肺がんに対する根治手術はがんが占拠する肺葉を切除することです。しかし、肺がんが気道やその近く、また、肺動脈に接して出来た場合、片肺全部の切除(全摘術)が必要になることがあります(図1)。

片肺となった場合、日常生活に支障をきたすことがあったり、また、もともと肺機能が悪い場合は手術が適応されないこともあります。
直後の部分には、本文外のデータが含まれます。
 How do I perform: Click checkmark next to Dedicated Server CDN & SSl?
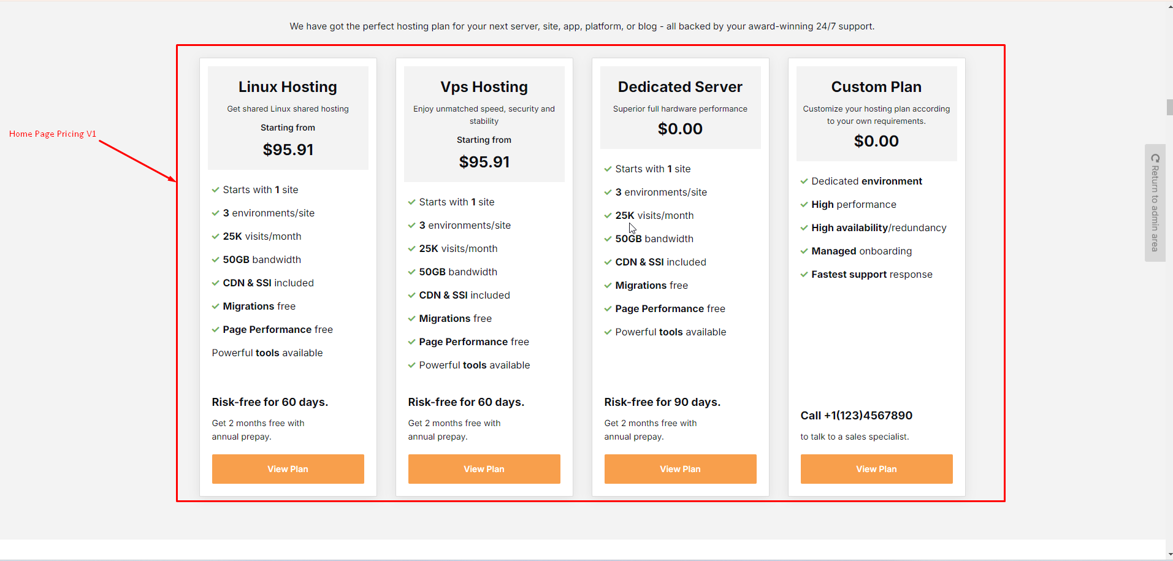click(608, 262)
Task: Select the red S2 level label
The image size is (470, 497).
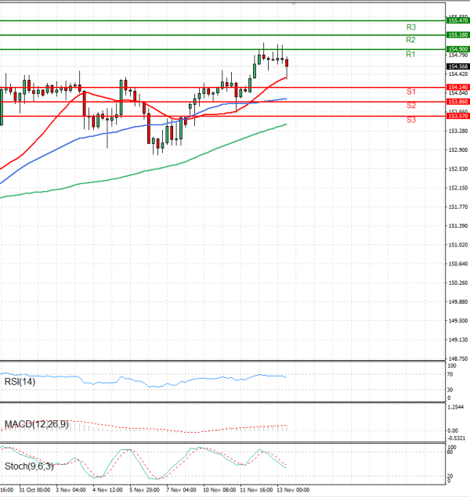Action: point(410,105)
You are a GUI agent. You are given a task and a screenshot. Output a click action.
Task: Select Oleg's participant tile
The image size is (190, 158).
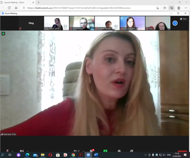click(x=31, y=23)
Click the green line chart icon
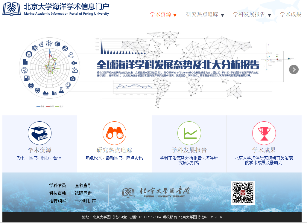 [189, 133]
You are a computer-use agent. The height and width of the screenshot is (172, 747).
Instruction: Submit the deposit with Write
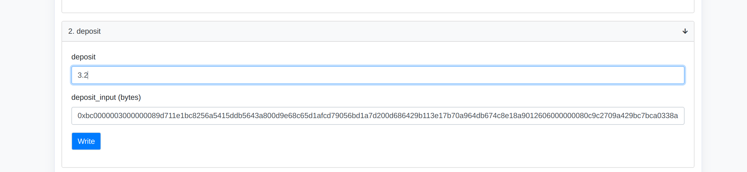click(x=86, y=141)
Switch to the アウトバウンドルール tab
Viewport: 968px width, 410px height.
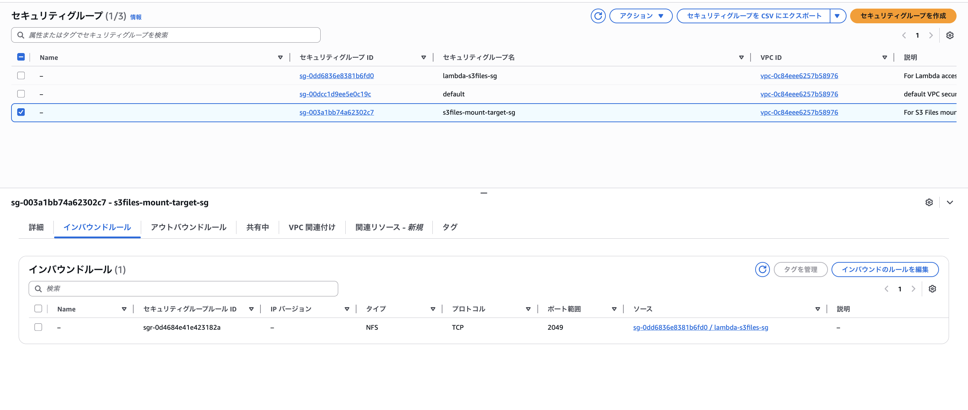(188, 227)
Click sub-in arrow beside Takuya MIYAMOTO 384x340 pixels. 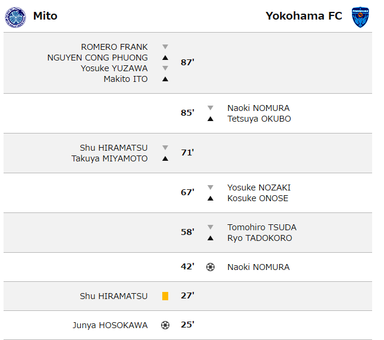165,158
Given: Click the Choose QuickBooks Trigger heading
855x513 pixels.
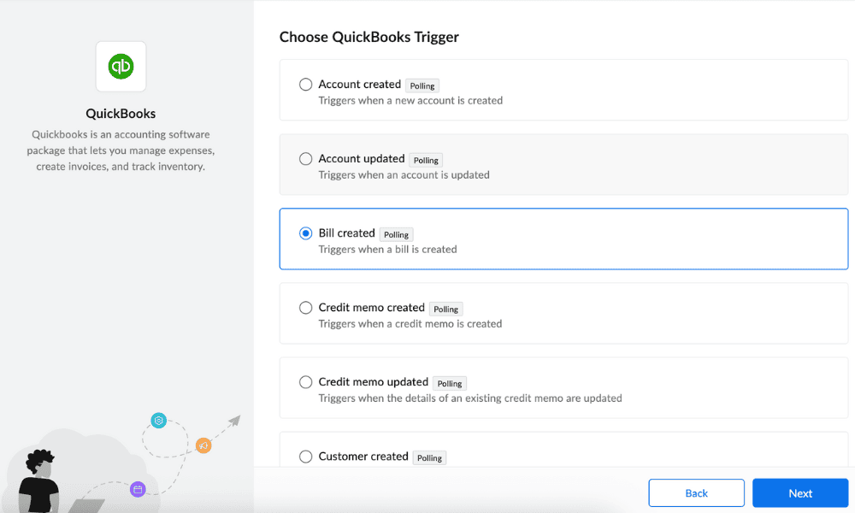Looking at the screenshot, I should (369, 37).
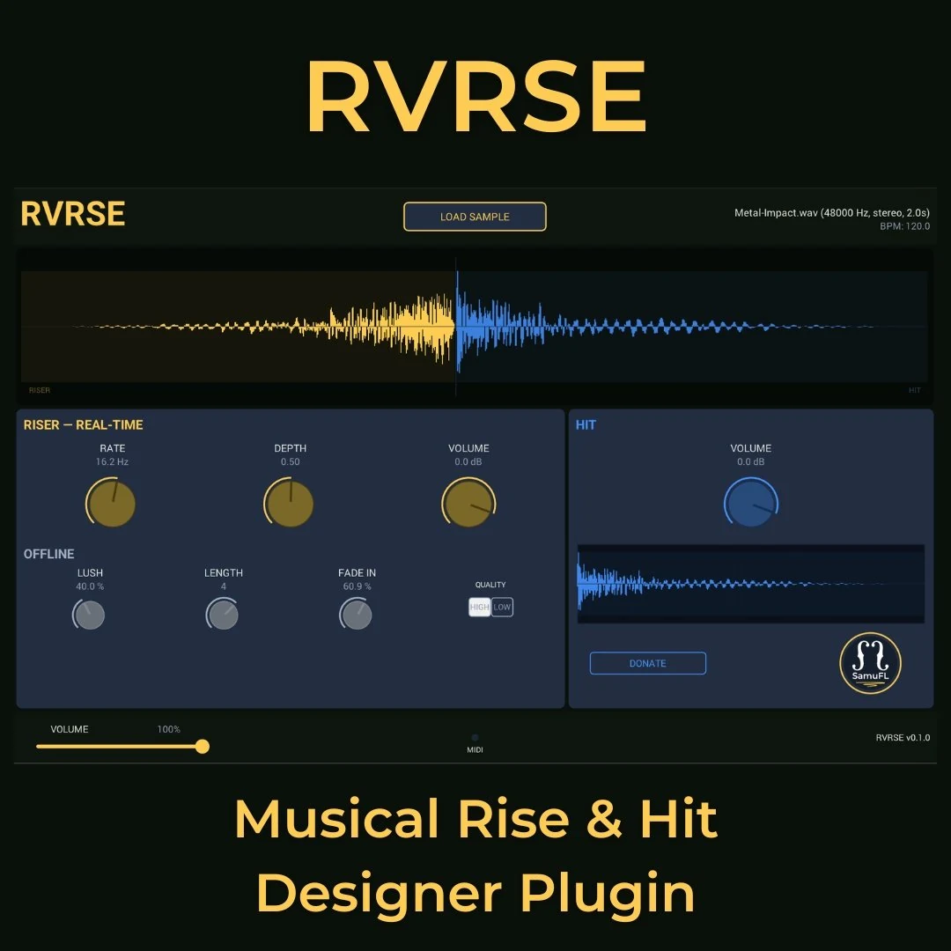Select the RATE knob in the Riser section
Viewport: 951px width, 951px height.
tap(111, 502)
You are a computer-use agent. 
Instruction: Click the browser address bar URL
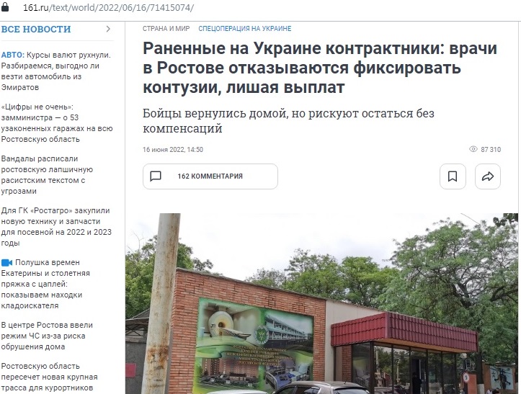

このような肺がんに対して、根治性を確保(がん病巣を完全に切除)し、かつ、可能な限り肺機能を温存して術後の生活の質(QOL=クオリティ・オブ・ライフ)を維持出来るように考案された手術が気管・気管支形成術です。この手術は、がん病巣が残らないように術中に切除断端の顕微鏡検査(術中迅速病理検査)を十分に行うこと、また、口径差のある気管・気管支の血流を維持し緊張を緩和した状態で吻合したり、温存する肺への血流を確保するため肺動脈形成術を併用する場合があったり、高い技術が必要です。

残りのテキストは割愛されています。